Domingo, 3 de julio de 2016

Mensajes diarios
MENSAJE DIARIO DE SAN JOSÉ, TRANSMITIDO EN EL CENTRO MARIANO DE AURORA, A LA VIDENTE HERMANA LUCÍA DE JESÚS​​

Hijos,

Cada misión les traerá un nuevo aprendizaje y una nueva forma de comprender la vida.

La verdadera razón de la existencia del grupo de misioneros no es tanto el servicio material que prestan pero sí el acto de ir en dirección a la necesidad del prójimo, para curar las raíces de los males que los colocaron en esa condición de necesitados.

Lo más importante es que actúen con el corazón y la experiencia, que depositan en la consciencia humana, de ese aprendizaje de servicio.

Con sus hermanos indígenas, aprendieron la mansedumbre; mansedumbre que trasciende la realidad material en que ellos viven.

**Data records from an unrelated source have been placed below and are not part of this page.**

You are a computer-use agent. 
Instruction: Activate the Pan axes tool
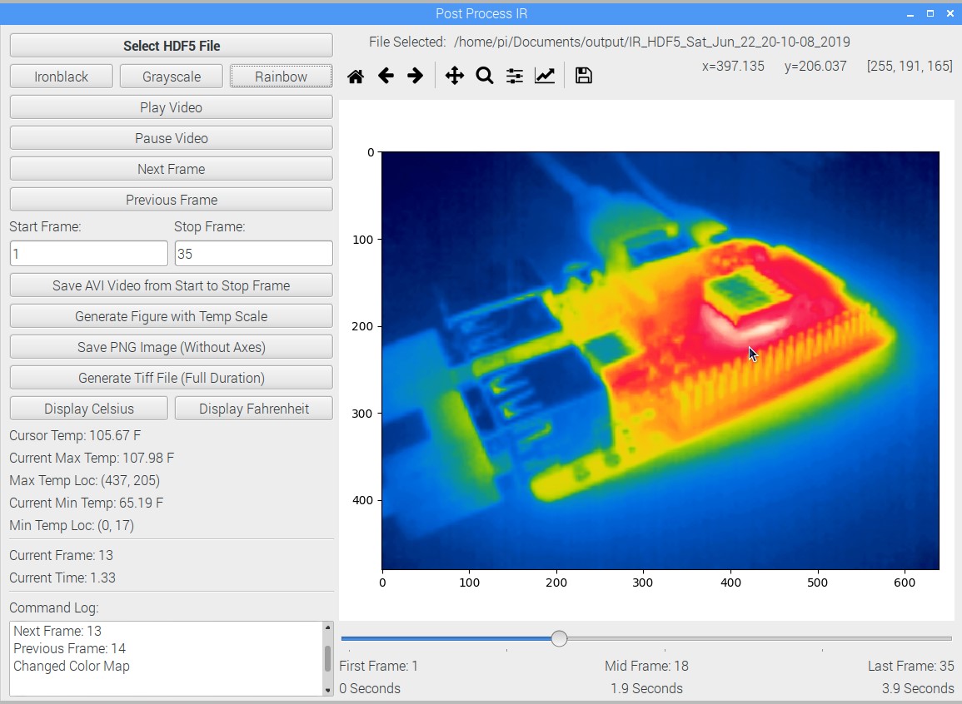[454, 77]
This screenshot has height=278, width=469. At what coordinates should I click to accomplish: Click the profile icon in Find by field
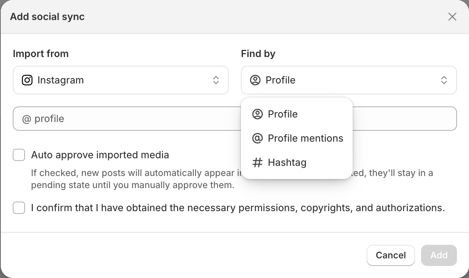coord(255,80)
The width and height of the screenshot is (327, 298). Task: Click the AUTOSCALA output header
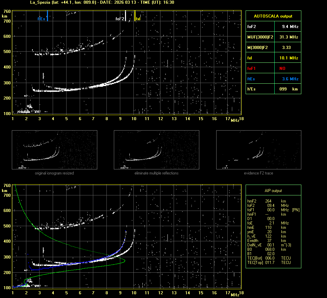(273, 16)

Estos sus hermanos tenían todo, porque estaban unidos a todas las cosas, a toda la vida, al Creador, y todo les fue quitado, porque perdieron casi toda su posibilidad de expresarse y en muchos casos, ya no tienen un vehículo para unirse a Dios, o sea, un ambiente natural, preservado y armonioso; solo tienen su propio mundo interior.

La consciencia indígena, a pesar de todo, no deja de enseñar alguna cosa al corazón humano; pues en este tiempo, hijos, aún sin poder expresarse como pueblo, como cultura y como esencia, ellos están colocando en la consciencia de la humanidad como un todo, los principios de la perseverancia, de la fortaleza y de la paz, independientemente del estado en que se encuentra el mundo alrededor.

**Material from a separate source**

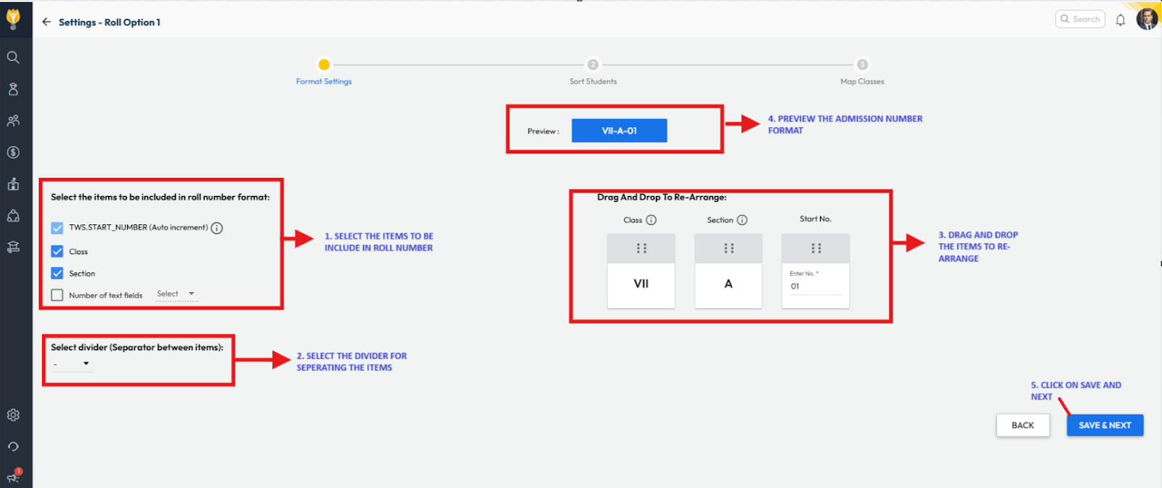Viewport: 1162px width, 488px height.
Task: Click the info icon beside TWS.START_NUMBER
Action: pyautogui.click(x=216, y=228)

No les digo, con esto, que sus hermanos no sufren con el estado de degeneración del planeta, porque el pesar de esos corazones y lo que cargan como dolor en la esencia indígena no son comprensibles para el hombre moderno de hoy.

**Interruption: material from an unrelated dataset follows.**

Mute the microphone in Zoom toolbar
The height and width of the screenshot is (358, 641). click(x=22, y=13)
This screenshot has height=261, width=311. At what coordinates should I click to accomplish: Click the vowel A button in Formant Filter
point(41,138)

Lo que les digo es que la paz en su interior –a pesar del sufrimiento, de la miseria y de la opresión– es algo que permanece. La lucha por no ser corrompidos por las fuerzas de hoy es constante y dura para todos, pero ellos no perdieron la fe en permanecer como pueblo en la Tierra, e inclusive, en poder volver un día a los orígenes y recobrar la pureza que están perdiendo.

Aprendan de esa fe, para que, cuando llegue la hora de reconstruir la Tierra, ustedes no pierdan la paz ni la certeza de ser capaces de mantenerse en pie y de recobrar la semejanza con Dios, la que perdieron, por tantos desvíos.

Les dejo Mi Paz y Mis votos para que nuevas misiones puedan surgir. Que despierten aquellos que se comprometieron con el servicio y con la vivencia de la caridad crística.